-- Task instructions --
Among the entries below, find the lines with the word "progress" and copy them.

-- Information --
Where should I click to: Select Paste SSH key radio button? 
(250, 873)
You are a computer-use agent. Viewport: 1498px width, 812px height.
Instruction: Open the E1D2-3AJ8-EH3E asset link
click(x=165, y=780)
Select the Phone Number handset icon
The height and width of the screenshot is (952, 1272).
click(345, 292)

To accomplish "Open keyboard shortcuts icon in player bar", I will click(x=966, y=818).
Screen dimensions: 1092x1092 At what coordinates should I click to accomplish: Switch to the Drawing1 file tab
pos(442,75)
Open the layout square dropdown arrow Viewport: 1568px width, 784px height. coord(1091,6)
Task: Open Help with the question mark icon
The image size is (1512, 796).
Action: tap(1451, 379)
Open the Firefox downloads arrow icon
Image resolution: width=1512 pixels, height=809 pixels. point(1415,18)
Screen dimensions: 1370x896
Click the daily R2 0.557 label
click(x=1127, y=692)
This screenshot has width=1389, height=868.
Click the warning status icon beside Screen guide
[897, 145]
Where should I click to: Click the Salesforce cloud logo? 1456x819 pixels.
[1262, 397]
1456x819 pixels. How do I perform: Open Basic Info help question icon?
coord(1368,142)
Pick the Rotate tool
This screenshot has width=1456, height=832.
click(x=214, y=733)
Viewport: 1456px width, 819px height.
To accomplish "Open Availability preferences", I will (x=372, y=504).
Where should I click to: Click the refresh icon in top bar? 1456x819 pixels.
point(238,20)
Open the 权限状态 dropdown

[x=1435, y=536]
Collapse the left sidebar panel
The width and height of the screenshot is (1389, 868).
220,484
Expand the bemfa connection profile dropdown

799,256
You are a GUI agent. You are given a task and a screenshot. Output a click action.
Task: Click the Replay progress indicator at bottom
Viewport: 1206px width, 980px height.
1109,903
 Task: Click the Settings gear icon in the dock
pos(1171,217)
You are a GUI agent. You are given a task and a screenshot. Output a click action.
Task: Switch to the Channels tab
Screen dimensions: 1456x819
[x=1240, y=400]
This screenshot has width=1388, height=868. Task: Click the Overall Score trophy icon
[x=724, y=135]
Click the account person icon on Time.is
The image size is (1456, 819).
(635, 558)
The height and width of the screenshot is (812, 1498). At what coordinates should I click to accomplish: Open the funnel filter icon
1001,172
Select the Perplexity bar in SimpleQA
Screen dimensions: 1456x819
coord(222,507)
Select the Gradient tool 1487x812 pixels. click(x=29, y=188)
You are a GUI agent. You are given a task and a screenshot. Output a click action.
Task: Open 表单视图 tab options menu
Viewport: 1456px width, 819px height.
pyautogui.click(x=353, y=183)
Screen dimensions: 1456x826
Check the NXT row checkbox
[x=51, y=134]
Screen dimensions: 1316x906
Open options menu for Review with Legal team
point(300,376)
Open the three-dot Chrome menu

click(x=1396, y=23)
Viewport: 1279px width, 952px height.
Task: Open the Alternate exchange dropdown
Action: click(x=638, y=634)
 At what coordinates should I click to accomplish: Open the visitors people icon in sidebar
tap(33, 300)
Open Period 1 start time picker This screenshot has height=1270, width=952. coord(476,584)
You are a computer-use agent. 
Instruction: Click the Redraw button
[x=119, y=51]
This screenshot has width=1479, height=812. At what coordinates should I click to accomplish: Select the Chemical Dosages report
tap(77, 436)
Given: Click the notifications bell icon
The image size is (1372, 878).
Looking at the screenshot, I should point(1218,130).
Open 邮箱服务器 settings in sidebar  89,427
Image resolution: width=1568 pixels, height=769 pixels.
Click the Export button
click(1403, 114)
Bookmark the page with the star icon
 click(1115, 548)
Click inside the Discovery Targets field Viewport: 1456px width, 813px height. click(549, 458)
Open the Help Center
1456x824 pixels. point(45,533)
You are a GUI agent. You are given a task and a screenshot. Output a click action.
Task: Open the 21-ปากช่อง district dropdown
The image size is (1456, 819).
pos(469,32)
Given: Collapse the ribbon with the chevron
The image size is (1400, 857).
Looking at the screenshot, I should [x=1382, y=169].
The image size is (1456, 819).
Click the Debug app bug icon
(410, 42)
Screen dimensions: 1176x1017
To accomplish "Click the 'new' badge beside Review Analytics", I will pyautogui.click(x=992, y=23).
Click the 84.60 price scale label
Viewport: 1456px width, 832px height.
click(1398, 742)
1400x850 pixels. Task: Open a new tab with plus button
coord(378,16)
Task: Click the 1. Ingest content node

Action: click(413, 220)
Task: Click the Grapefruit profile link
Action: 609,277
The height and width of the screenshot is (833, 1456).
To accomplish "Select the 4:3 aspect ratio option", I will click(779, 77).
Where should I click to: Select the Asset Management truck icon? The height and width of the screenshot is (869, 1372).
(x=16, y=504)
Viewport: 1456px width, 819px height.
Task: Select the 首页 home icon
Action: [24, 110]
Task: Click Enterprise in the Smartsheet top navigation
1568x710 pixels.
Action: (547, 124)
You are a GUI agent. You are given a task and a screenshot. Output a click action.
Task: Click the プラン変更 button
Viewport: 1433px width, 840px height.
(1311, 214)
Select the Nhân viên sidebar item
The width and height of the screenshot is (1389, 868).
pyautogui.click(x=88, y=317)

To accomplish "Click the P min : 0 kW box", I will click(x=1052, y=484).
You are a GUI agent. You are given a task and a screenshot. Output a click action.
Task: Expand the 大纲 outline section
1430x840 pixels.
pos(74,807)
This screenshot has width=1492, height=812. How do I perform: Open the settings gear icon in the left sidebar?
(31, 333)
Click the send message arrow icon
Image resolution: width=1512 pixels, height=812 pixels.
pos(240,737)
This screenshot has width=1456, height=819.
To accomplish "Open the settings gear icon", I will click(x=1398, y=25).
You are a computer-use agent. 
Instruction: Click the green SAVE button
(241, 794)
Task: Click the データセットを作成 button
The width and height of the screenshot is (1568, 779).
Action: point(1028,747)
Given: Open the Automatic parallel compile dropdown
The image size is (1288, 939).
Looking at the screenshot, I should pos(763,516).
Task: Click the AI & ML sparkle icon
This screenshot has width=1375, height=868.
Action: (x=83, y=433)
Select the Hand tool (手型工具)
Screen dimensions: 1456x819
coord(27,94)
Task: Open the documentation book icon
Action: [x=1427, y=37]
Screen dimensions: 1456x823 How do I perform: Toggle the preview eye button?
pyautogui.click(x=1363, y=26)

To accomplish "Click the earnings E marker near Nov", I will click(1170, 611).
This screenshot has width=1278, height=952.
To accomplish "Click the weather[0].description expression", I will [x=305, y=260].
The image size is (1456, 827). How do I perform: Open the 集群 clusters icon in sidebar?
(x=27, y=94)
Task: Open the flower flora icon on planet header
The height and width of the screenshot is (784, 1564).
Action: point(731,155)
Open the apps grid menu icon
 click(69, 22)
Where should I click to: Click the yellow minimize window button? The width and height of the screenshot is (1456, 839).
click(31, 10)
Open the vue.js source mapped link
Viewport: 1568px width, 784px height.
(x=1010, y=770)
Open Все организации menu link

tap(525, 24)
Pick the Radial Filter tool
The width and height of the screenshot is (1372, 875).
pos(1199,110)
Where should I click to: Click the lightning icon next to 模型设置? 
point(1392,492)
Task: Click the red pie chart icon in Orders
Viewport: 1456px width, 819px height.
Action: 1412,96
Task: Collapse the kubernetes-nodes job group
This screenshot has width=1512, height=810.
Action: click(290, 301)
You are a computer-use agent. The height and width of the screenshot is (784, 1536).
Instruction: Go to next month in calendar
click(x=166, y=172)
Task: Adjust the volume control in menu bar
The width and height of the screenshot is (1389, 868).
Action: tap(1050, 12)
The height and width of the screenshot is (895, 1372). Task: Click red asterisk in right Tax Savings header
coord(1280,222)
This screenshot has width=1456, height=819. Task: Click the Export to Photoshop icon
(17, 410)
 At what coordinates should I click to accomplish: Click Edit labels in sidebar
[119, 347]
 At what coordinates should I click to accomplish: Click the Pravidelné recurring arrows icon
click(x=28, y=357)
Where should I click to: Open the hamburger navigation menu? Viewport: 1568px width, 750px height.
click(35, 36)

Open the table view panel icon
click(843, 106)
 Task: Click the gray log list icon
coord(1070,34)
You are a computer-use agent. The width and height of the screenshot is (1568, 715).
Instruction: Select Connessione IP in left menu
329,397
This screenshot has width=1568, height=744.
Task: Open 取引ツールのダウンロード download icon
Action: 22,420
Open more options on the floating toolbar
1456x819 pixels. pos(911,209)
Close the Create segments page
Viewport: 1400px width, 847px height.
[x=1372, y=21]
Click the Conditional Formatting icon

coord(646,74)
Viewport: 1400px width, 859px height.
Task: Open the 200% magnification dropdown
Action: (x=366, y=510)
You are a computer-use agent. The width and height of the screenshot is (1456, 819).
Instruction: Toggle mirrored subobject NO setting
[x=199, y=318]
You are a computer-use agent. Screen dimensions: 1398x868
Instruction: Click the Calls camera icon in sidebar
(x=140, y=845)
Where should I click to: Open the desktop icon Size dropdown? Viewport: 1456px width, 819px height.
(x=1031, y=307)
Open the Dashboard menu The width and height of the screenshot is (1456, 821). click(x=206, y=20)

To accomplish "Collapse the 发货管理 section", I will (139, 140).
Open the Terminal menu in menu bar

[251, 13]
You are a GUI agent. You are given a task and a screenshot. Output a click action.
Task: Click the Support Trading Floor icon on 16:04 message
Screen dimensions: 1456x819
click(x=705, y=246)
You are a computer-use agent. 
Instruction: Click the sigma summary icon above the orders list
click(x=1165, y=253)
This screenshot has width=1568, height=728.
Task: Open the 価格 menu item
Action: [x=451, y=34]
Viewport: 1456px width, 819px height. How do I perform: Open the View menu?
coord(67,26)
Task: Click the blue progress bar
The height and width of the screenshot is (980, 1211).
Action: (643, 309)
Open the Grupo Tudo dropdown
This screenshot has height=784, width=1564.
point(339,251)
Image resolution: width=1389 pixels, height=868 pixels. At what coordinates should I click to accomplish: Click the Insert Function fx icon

-- Finished exercise --
Task: Click the Replay progress indicator at bottom
Task: Click the blue progress bar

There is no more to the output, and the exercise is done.